Cuando consigo que me levanten de la cama tras advertir que “yo en la cuña no puedo...o me levantan o me meo encima”, llego al baño y otra vez la sensación de no ser yo, de estar fuera de mi se acentúa. Me miro en el espejo y me entra la risa al verme como un gremlin encorvado, con el pelo de punta, de un bonito color amarillento, con tubos saliéndome de los brazos y agarrada al gotero. Creo que me ha entrado la risa, pero no...tengo un gesto raro. Un gesto que es una mezcla de pena, dolor y miedo porque soy dolorosamente consciente de que cada movimiento que hace 24 horas era mecánico e inconsciente ahora seguramente me dolerá.
Consigo hacer pis, de hecho el mejor pis de mi vida, mientras la enfermera está a mi lado mirándome. Sigo sin ser yo pero en ese momento el alivio es tanto que me da igual, aunque lo pienso, es curioso como la enfermedad te hace ver como absolutamente normales cosas que el día anterior te hubieran parecido inconcebibles (como diría Vizzini).
-No puedes estar mucho tiempo en la cama. Solo por la noche y un rato en la siesta...pero corta.-¡Pero si solo han pasado 7 horas desde que salí del quirófano!- No puedes estar tumbada...al sofá o la butaca.Por fin tengo mis cosas. Mi reloj, mis pendientes de la suerte, mi cadena, mi medalla...un pijama. Me lavo los dientes y me siento en el sofá.
Otras cosas que hace que no te sientas tú son los horarios, el hecho de no poder elegir nada y que todo el mundo se preocupe por ti. Me descoloca que me hagan tanto caso, cada persona que entra en la habitación me dice
Hola Moli...¿cómo estás?Moli..¿cómo te encuentras? Moli, ¿de 0 a 10 cuanto dolor tienes?Moli, ¿necesitas algo? cualquier cosa que necesites llama al timbre. Moli, aqui tienes la comida...come despacio.
Abro la tapa y quiero morir. En el escalafón culinario en la vida de un ser humano el top siempre es la comida de mamá o de la abuela, un buen restaurante, jamón serrano, comida basura adecuada a la resaca, el menu del día, la cantina del curro, la comida del colegio, el club de tuper, el sandwich de gasolinera plastificado, los restos de la nevera y después, mucho después, mucho más abajo está la comida de hospital.
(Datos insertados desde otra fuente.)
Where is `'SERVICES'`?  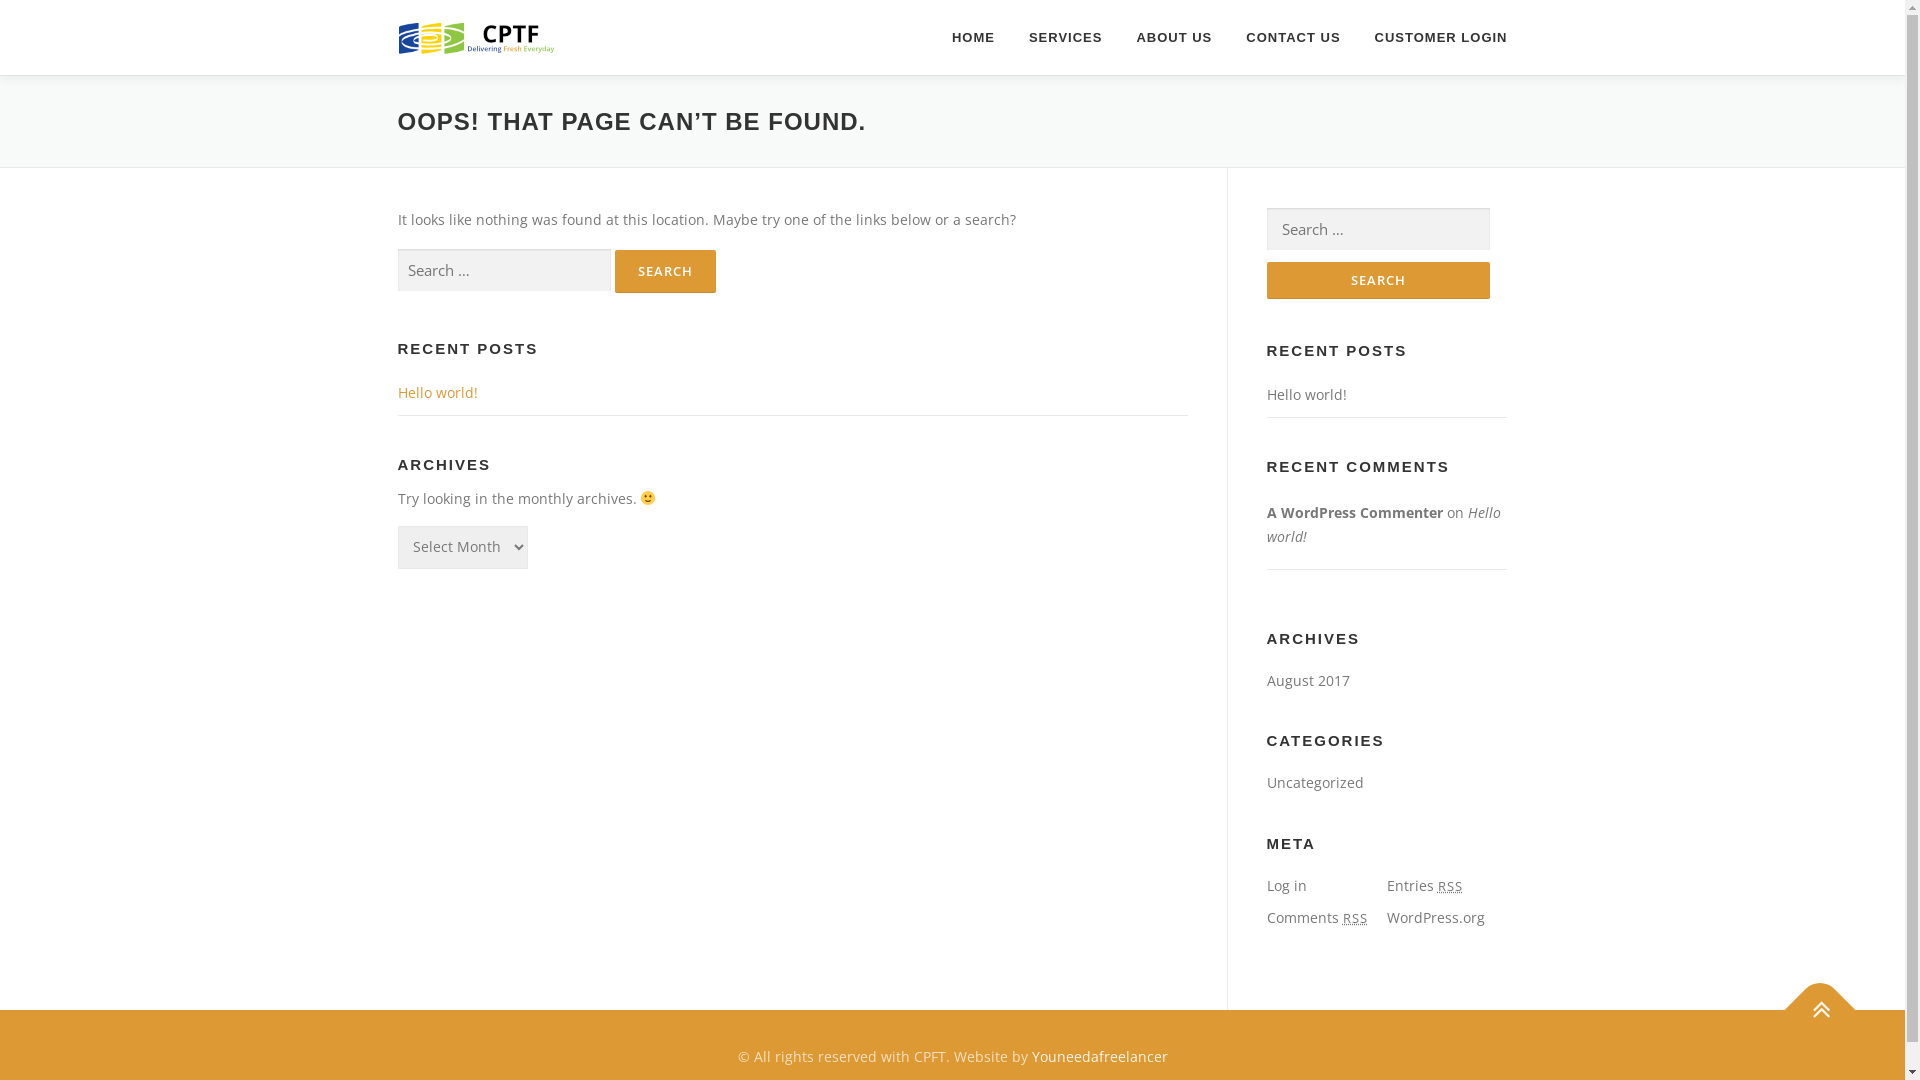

La comida de hospital no es que esté mala, no es que te de ganas de vomitar, no es que prefieras comerte las uñas antes, no es que sea incomible...es que la ves y lloras.
En mi bandeja hay sopa y pollo que parece pájaro.
Lloro muchísimo mientras lo pruebo con cuidado. Descubro que las dos cosas saben exactamente igual, saben a nada. Lloro más.
Tengo que pasear. Salgo al pasillo sin saber cómo va a ser, ni hacia donde tengo que ir. Camino hacia la derecha al salir de mi habitación, y llego a una sala con máquinas y unos grandes ventanales. Me acerco y miro fuera. Son las afueras de Madrid, jardines y edificios nuevos. Urbanizaciones con zonas comunes y piscina. Lo pienso y estoy en pijama, fuera de mi vida mientras ahí fuera la gente sigue viviendo como si no pasara nada. Tengo absurdas ganas de llorar. Mierda de sensibilidad postoperatoria...no es más que una raja en la tripa.
Me he agotado con el paseo. Vuelvo arrastrando las chanclas mientras pienso que ni siquiera se que temperatura hace fuera, no sé si hace más calor que ayer o menos, si sopla viento o si se ven nubes a lo lejos. Llego a mi habitación y miro el número...F303. De repente esa habitación donde no soy yo..es “casa”.
Salgo de allí 30 horas después arrastrando las chanclas y acompañada de Pobrehermano Mayor.
-Joder Moli, este hospital es como un aeropuerto, vamos a tener que andar un poco hasta el coche. - Yo no tengo prisa y no me hagas reír.
Un millón de gracias a todos los trabajadores del “aeropuerto”.